Eisenhower also said the grand jury foreman was a former associate of County Sheriff Charles Plummer, who, she said, first recommended the county bring in Cambio. 

“It’s suspicious when last year a doctor was murdered, there was a $50 million deficit and the hospital was threatened with decertification, but the grand jury report came out as scheduled, but this year, there is a balanced budget, no threat of decertification, but the grand jury feels the need to issue its report in May,” she said. 

Cleveland said that Plummer had written the grand jury a series of letters critical of the medical center and that some of the letters “looked suspiciously similar” to the grand jury report. 

A case in point, he said, was the grand jury’s findings that on any day 25 percent of employees are on paid leave. He said that figure came from Cambio reports, relayed from Plummer to the grand jury, that combined vacation and sick days with medical leave. 

“It was interesting that misinformation provided by Cambio was picked up by the sheriff and ended up in the grand jury report,” he said. 

The trustees, preparing a formal response due to the grand jury Monday, also challenged the report. 

“A lot of their information was outdated,” said Board President Dr. Ted Rose. “We knew in March we were heading towards a balanced budget.” 

Last week, with the help of $70 million from the sales tax hike approved by voters in 2004, the board passed a budget with a projected net income of $253,028 without laying off workers or reducing services.  

Public hospitals in the state have been hard hit by lower fees paid by Medicare and Medi-Cal and an increase in low-income residents without insurance. Rose said between 40 and 50 percent of the medical center’s patients were uninsured. 

He added that the board wanted to steady the hospital’s finances through running a more efficient operation rather than cutting staff. 

“The question is, how do you reduce staff without reducing services,” he said.  

Rose also defended agreements with unions signed last year that gave workers 3 and 5 percent raises as necessary to retain skilled employees. 

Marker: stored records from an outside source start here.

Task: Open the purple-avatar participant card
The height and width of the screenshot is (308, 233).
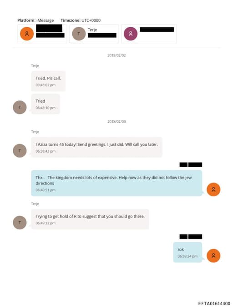Action: (x=149, y=34)
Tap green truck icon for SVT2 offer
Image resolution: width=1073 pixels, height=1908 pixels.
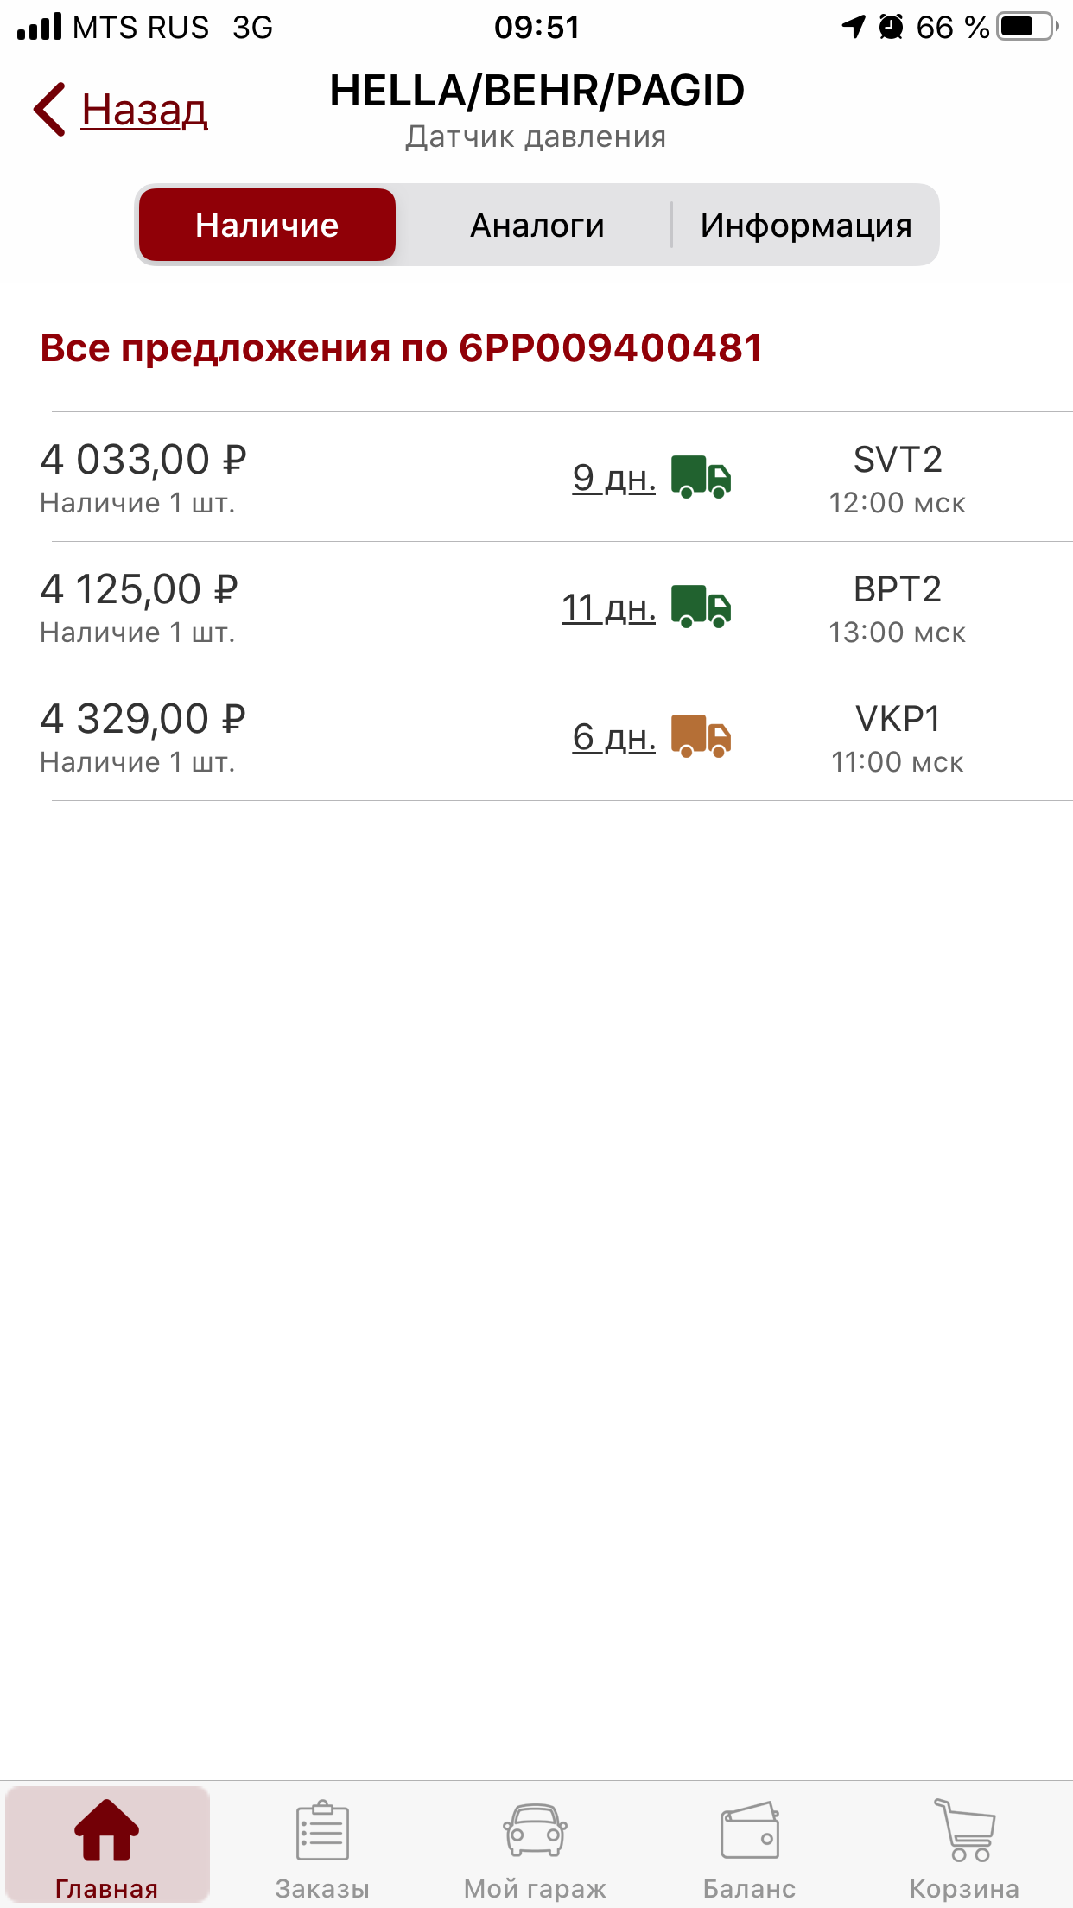(702, 477)
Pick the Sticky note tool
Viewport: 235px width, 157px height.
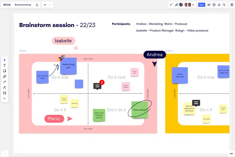click(5, 71)
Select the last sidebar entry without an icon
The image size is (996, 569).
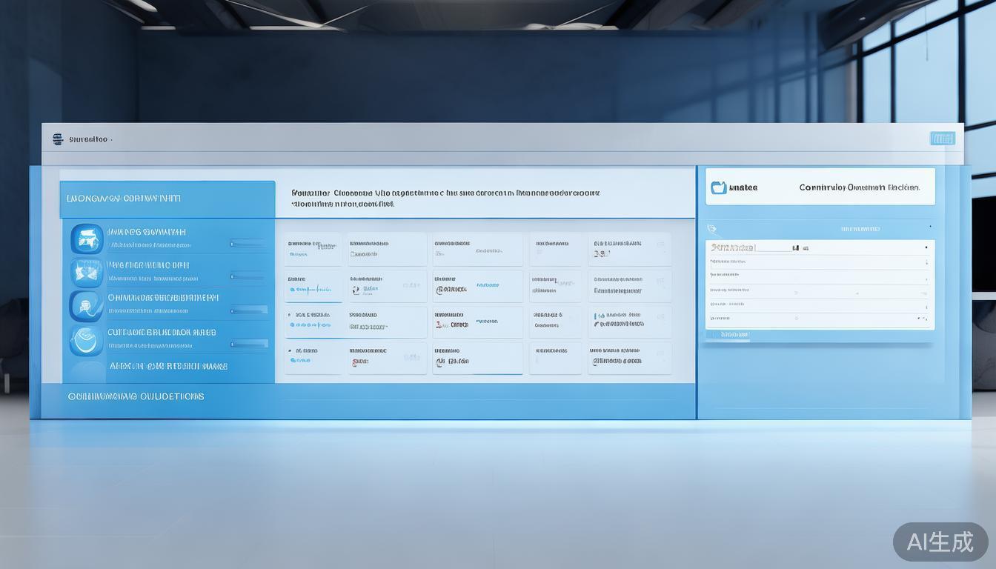pyautogui.click(x=168, y=366)
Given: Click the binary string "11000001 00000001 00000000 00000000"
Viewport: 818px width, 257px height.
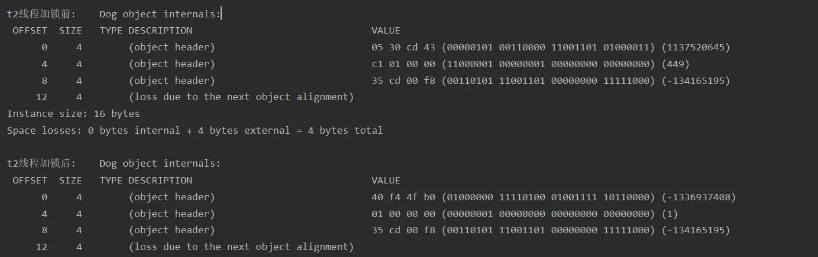Looking at the screenshot, I should pos(548,64).
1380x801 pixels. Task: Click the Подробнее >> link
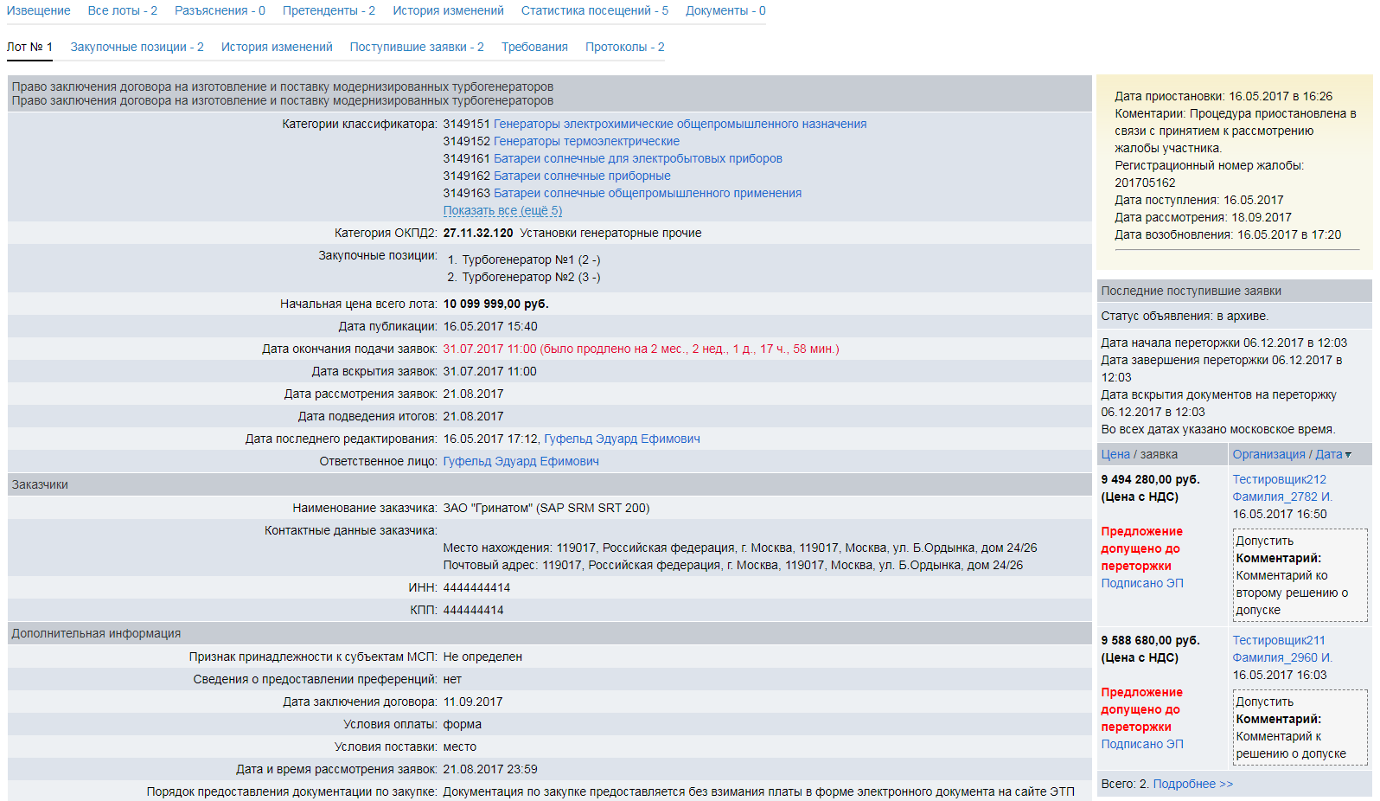coord(1192,785)
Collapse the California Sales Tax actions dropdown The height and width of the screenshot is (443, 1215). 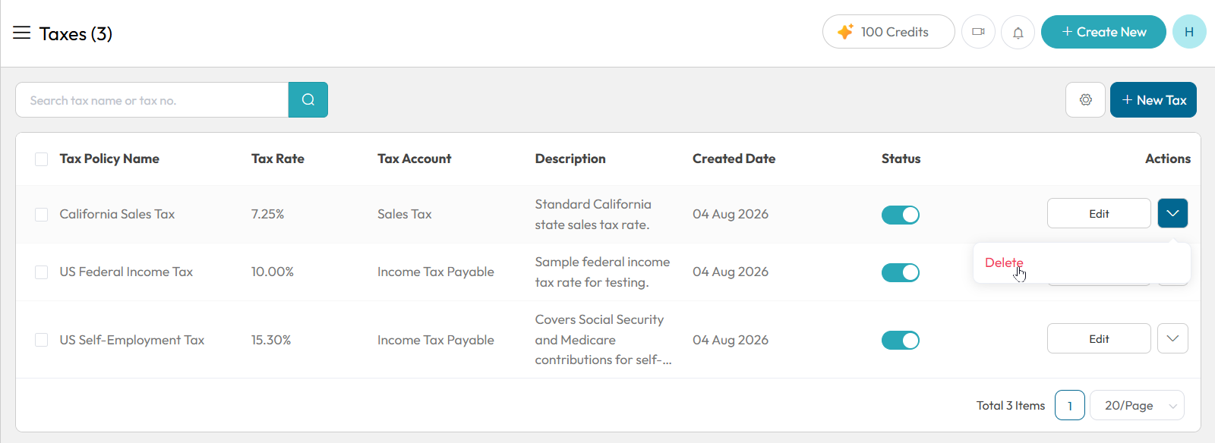(1172, 213)
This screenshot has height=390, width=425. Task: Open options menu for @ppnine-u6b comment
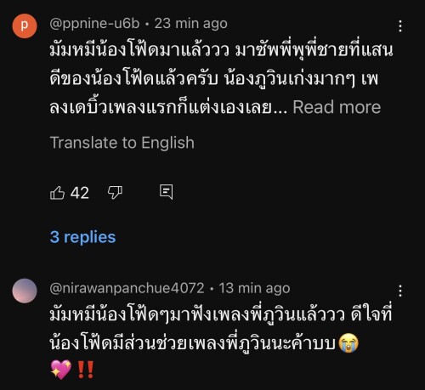(x=400, y=26)
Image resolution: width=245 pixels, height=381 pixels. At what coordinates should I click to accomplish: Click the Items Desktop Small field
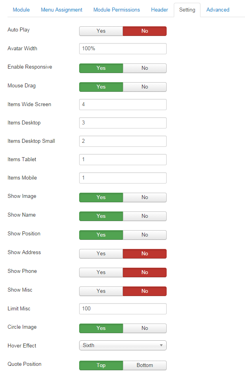click(123, 141)
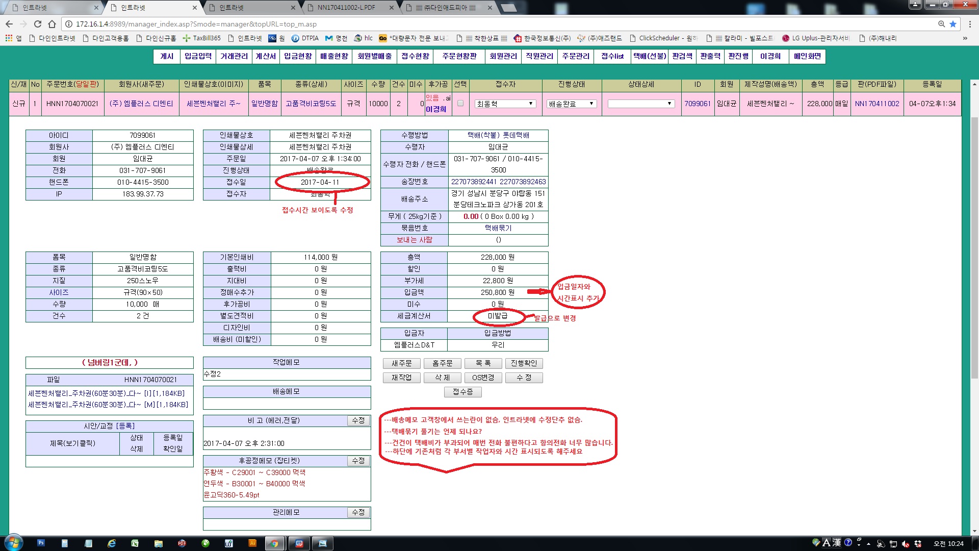Click the bookmark star icon
This screenshot has height=551, width=979.
point(953,24)
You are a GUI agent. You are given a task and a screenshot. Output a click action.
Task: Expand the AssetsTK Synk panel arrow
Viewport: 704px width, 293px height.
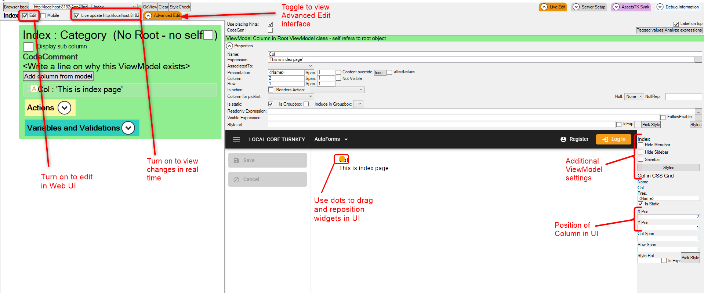(616, 7)
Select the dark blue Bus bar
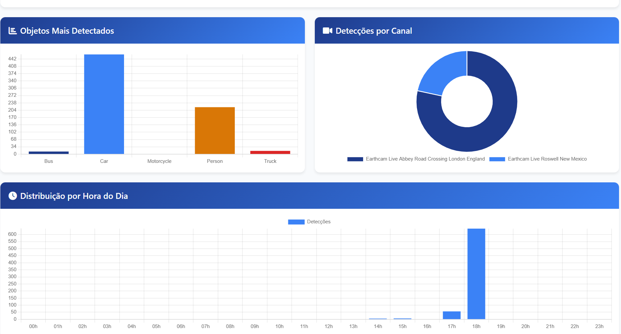The height and width of the screenshot is (334, 621). coord(49,153)
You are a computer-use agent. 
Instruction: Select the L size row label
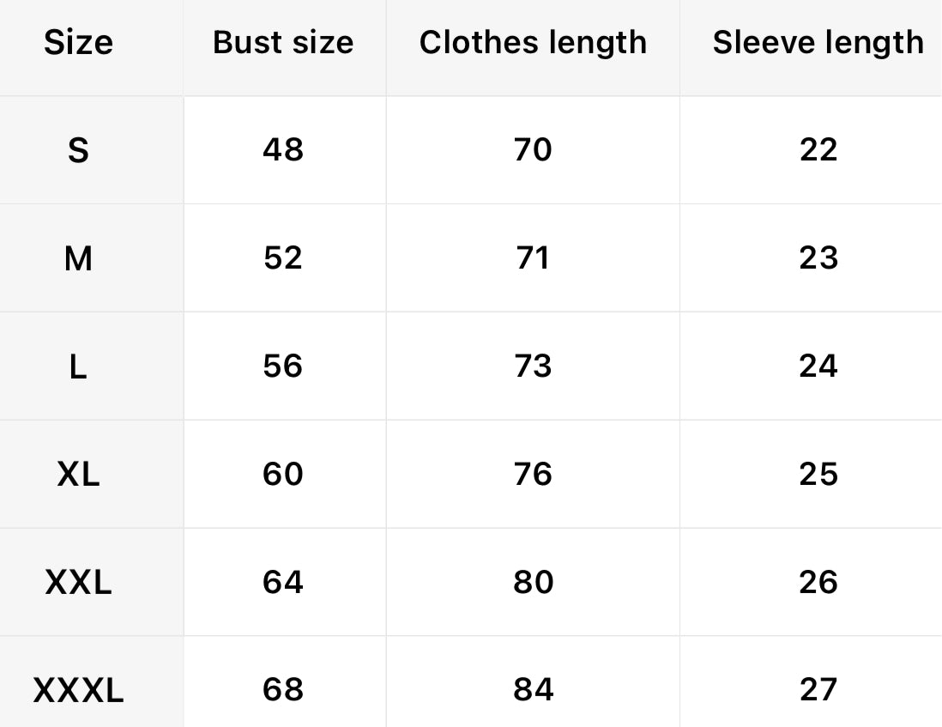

County Supervisor Keith Carson said he was “cautiously optimistic” about the medical center’s future, but cautioned that it had to make further service and billing reforms so it wouldn’t be so dependent on the sales tax increase.  

“Given the depth of the challenges, they need to make structural changes,” he said. “I haven’t seen that yet.” 

As far as the medical center’s preferred new leader, Ross could not be reached for comment on his possible appointment to the helm of the county hospital system. A native Texan, he has been a mainstay for the past 12 years at Parkland, best known as the facility President John F. Kennedy was rushed to after being fatally shot. 

Ross has degrees in medicine and medical management from the University of Texas. When he was promoted to his current position in 2003, Parkland CEO Dr. Ron Anderson said of Ross: “His interest in community outreach, indigent health care and public health has led to increased patient volume and revenues and more than $3 million in grant programs for community clinics.”